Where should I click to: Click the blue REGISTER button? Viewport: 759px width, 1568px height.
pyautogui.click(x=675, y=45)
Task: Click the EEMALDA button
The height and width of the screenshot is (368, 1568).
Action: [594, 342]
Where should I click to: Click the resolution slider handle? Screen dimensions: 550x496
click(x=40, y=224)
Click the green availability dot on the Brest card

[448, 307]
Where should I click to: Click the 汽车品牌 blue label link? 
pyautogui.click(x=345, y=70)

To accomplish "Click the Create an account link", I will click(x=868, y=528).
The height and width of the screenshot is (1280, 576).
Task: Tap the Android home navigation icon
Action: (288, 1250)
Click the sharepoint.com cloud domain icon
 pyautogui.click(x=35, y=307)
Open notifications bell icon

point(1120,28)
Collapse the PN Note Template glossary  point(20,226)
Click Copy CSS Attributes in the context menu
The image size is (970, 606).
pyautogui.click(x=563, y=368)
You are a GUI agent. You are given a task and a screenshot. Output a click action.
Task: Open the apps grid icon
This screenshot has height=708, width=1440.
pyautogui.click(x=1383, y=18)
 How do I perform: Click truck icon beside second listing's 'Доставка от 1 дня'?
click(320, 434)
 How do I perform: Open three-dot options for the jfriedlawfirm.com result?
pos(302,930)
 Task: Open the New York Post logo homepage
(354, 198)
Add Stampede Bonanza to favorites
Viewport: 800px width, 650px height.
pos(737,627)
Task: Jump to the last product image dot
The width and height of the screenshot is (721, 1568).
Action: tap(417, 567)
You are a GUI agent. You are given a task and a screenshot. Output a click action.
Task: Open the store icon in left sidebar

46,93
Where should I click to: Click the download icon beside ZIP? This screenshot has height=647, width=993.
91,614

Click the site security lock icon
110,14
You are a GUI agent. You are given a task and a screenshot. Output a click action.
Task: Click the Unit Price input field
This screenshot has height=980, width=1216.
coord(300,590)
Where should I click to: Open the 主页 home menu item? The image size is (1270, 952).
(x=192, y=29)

┄┄┄┄┄┄┄┄┄┄

## DIRECTIONS FOR THIS TASK
Write out the entire listing above line for line, with no changes.

## OUTPUT OF THE EXERCISE
Where should I click to: Click the blue REGISTER button? Viewport: 759px width, 1568px height.
pyautogui.click(x=675, y=45)
Task: Click the EEMALDA button
The height and width of the screenshot is (368, 1568).
Action: [594, 342]
Where should I click to: Click the resolution slider handle? Screen dimensions: 550x496
click(x=40, y=224)
Click the green availability dot on the Brest card

[448, 307]
Where should I click to: Click the 汽车品牌 blue label link? 
pyautogui.click(x=345, y=70)

To accomplish "Click the Create an account link", I will click(x=868, y=528).
The height and width of the screenshot is (1280, 576).
Task: Tap the Android home navigation icon
Action: (288, 1250)
Click the sharepoint.com cloud domain icon
 pyautogui.click(x=35, y=307)
Open notifications bell icon

point(1120,28)
Collapse the PN Note Template glossary  point(20,226)
Click Copy CSS Attributes in the context menu
The image size is (970, 606).
pyautogui.click(x=563, y=368)
You are a GUI agent. You are given a task and a screenshot. Output a click action.
Task: Open the apps grid icon
This screenshot has height=708, width=1440.
pyautogui.click(x=1383, y=18)
 How do I perform: Click truck icon beside second listing's 'Доставка от 1 дня'?
click(320, 434)
 How do I perform: Open three-dot options for the jfriedlawfirm.com result?
pos(302,930)
 Task: Open the New York Post logo homepage
(354, 198)
Add Stampede Bonanza to favorites
Viewport: 800px width, 650px height.
pos(737,627)
Task: Jump to the last product image dot
The width and height of the screenshot is (721, 1568).
Action: tap(417, 567)
You are a GUI agent. You are given a task and a screenshot. Output a click action.
Task: Open the store icon in left sidebar

46,93
Where should I click to: Click the download icon beside ZIP? This screenshot has height=647, width=993.
91,614

Click the site security lock icon
110,14
You are a GUI agent. You are given a task and a screenshot. Output a click action.
Task: Click the Unit Price input field
This screenshot has height=980, width=1216.
coord(300,590)
Where should I click to: Open the 主页 home menu item? The image size is (1270, 952).
(x=192, y=29)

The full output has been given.